Video: US “Flash Drought” Worst in 133-160 Years + Disease taking a Bite out of US 2025 Corn/Soybean Crops


A dry August and a “flash drought” in the ECB (Eastern Corn Belt) the driest top 10 to 15 years in 150 to 160 years (Ohio the driest in 133 years) plus disease is taking a bite out of the 2025 U.S. corn and soybean crops.
It's going to be an early harvest. This could be the start of the 89-year drought cycle that may have been delayed until 2026 as La Nina maybe returning.
The USDA September crop report is all about record corn ears and record soybean counts but the October USDA crop report will be about pod and ear weights.
Stats Canada reported higher forecasts for the 2025 Canadian Prairies all wheat and canola crops vs. last year based on satellite imagery but are they overestimating production?
The 2025 Great ON Yield Tour and Quebec crop tours are projecting corn and soybean crops below the 10-year average.

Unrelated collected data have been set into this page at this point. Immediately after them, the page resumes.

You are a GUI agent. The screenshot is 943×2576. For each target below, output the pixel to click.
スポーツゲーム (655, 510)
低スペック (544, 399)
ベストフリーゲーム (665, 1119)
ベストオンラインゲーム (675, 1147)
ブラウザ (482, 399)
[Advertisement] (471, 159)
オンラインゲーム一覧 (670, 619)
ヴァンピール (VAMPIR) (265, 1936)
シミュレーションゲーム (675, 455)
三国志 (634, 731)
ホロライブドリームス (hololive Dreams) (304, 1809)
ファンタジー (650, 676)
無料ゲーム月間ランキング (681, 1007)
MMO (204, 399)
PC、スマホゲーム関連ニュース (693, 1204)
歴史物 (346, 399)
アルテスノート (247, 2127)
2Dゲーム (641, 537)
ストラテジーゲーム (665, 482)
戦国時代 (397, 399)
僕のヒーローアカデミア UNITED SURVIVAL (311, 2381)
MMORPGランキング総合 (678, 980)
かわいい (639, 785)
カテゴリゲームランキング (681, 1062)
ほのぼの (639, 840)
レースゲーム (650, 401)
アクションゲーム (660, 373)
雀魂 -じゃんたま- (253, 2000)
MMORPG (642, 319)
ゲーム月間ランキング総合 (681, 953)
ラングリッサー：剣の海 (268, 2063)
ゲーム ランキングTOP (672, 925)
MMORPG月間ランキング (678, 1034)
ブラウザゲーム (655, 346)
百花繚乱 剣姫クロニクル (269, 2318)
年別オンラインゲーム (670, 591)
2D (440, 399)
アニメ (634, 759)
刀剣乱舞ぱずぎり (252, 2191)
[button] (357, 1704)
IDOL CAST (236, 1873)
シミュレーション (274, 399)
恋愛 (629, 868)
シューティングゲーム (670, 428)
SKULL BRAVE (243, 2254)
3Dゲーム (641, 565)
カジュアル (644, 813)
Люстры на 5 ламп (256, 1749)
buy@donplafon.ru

China's Vice Commerce Ministry Li Chenggang visits Washington this week as we continue to connect the dots is a positive sign towards a China/U.S. trade deal. But will U.S. farmers have a winter without China as they buy more soybeans from Uruguay/Argentina? U.S. Northern Plain soybean farmers are seeing red with flat prices at $8.97/bu!
U.S. corn exports on record pace up 99% vs. last year.
Fund short covering continues in corn futures bottom is in!